İçlerinde bulunduğun tüm halk kesitlerinden edindiğim intiba;
“Muhalefet parti temsilcilerinin kendilerini ziyaret etmediği bunu ancak seçim zaman hatırladıkları” şikayetiydi.
Okuduğum bir metinde CHP’li Belediye Başkanı Cemil Deveci şöyle diyordu;
“Genel seçim erken olacak. Önümüzdeki seçimde mutlaka bir iktidar değişikliği olması gerek.”

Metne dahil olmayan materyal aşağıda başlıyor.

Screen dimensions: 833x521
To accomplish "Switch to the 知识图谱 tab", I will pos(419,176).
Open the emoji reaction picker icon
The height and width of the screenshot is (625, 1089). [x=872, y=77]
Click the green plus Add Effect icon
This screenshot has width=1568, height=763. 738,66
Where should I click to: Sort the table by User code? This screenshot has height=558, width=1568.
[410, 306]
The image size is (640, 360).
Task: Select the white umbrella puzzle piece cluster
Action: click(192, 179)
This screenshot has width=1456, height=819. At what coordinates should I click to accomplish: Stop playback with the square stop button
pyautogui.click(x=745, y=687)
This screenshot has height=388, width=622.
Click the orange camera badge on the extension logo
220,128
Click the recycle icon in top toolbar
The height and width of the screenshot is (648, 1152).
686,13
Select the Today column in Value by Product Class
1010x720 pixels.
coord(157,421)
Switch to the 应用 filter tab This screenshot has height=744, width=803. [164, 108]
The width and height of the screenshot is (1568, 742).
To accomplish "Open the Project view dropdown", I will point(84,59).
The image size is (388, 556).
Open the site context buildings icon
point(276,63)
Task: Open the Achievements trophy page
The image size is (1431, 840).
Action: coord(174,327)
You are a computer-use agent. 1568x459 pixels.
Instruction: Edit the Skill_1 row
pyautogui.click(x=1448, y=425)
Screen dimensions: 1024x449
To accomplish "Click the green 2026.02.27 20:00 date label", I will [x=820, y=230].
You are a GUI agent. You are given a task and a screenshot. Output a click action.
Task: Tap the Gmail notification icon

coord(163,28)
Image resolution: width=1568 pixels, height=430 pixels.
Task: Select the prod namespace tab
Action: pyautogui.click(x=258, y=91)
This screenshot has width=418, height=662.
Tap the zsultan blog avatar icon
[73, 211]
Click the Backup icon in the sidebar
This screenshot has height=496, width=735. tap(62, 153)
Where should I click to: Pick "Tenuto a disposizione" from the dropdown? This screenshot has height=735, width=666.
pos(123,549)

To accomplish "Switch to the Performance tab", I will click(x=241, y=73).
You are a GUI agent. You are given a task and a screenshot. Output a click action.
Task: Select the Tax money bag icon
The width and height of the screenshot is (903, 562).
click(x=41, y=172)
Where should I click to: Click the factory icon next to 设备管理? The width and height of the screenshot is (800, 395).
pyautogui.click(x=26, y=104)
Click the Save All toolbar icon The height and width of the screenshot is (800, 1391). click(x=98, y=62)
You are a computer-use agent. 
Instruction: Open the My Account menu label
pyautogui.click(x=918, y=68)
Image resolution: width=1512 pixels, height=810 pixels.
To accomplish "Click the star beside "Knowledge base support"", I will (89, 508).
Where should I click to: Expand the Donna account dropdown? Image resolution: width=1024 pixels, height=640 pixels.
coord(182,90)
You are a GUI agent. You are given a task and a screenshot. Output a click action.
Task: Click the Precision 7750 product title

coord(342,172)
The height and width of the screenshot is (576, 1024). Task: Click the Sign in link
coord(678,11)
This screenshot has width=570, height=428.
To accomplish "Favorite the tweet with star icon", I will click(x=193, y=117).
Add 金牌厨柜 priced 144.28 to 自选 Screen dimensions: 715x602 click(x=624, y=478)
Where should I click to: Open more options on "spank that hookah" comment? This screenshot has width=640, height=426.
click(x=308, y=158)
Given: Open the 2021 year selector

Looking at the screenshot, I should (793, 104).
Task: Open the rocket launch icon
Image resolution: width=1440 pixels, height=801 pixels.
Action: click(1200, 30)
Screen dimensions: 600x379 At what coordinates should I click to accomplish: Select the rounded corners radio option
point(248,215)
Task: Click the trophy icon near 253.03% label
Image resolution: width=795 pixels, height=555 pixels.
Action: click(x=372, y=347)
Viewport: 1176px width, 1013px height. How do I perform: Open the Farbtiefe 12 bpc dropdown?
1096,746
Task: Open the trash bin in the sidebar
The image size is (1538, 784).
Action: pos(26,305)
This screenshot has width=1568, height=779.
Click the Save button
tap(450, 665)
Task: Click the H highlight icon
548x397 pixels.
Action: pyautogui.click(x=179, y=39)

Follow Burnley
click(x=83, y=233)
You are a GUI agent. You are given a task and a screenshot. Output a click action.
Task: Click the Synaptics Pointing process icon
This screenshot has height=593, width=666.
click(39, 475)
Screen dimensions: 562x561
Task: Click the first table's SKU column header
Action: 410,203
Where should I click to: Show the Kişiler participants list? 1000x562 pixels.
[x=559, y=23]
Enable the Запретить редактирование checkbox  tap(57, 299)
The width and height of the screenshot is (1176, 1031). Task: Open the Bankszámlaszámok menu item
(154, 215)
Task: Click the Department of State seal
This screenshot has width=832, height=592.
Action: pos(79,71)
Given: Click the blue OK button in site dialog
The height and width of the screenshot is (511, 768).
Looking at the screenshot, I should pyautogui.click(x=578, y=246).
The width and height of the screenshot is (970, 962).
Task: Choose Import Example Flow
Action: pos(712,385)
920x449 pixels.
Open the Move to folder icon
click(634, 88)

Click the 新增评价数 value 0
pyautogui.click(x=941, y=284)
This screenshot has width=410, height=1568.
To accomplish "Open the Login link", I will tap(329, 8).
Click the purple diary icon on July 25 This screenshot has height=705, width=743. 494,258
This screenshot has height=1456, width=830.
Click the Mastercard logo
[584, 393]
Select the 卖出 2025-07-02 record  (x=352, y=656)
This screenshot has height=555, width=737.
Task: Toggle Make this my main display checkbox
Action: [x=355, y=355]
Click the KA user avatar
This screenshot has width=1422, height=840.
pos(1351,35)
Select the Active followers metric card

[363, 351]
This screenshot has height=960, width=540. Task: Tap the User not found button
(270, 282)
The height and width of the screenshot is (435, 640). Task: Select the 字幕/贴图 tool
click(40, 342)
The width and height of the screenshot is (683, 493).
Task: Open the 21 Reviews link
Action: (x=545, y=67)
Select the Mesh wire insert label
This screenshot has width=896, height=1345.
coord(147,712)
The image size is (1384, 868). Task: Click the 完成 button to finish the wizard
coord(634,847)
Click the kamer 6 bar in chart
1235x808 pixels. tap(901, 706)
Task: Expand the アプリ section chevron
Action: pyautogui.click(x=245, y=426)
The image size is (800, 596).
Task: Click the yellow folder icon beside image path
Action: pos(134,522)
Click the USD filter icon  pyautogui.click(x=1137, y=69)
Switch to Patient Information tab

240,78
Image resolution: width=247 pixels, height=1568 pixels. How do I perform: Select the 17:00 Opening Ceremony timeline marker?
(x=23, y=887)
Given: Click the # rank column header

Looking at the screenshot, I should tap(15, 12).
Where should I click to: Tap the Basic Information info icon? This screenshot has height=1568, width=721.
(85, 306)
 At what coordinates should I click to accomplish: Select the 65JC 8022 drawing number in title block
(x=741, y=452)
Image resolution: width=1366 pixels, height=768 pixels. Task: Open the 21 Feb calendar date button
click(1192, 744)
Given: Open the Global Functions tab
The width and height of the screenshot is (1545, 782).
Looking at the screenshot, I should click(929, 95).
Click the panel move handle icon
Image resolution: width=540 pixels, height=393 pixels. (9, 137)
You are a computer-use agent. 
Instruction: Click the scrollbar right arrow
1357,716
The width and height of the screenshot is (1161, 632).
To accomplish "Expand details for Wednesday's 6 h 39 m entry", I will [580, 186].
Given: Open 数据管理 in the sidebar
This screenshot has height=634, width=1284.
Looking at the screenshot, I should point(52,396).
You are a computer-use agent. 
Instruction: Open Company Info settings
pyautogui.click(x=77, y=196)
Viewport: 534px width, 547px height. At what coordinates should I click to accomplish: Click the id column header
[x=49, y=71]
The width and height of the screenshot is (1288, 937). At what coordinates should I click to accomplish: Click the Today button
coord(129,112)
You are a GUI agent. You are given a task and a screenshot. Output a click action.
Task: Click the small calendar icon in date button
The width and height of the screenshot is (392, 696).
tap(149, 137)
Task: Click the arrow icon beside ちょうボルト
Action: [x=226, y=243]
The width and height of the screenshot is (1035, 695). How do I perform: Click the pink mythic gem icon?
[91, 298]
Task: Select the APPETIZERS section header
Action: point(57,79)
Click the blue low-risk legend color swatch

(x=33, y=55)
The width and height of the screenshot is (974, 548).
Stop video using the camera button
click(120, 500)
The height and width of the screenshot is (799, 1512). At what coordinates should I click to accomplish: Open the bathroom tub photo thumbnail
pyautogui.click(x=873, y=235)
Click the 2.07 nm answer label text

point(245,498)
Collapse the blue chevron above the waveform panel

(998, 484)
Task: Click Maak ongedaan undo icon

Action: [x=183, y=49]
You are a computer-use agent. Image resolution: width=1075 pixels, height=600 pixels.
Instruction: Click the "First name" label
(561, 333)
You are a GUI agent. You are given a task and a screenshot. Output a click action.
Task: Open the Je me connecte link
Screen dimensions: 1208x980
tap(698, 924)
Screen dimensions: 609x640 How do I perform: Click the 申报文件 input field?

Ama bu iş temennilerle olmuyor.
Benim sayın başkana tavsiyem yeni seçilen ilçe heyetine seçildikten bu yana ne kadar ziyarette bulunduklarını, oy oranlarının düşük olduğu bölgelerde nasıl bir çalışma planladıklarını sorması.
Halk siyasetçiyi bekler.
Öneri bekler.
Plan, proje bekler.
Hayatlarının nasıl değişeceğini öğrenmek, duymak ister.
Yani, seçimi kazanmayı istemekle, kazanmak aynı şey değildir.
Halk inanmayı, gönlüne girilmeyi bekler.
Bu da arzu edilen değişimin başlangıcı ve tetikleyicisi olur.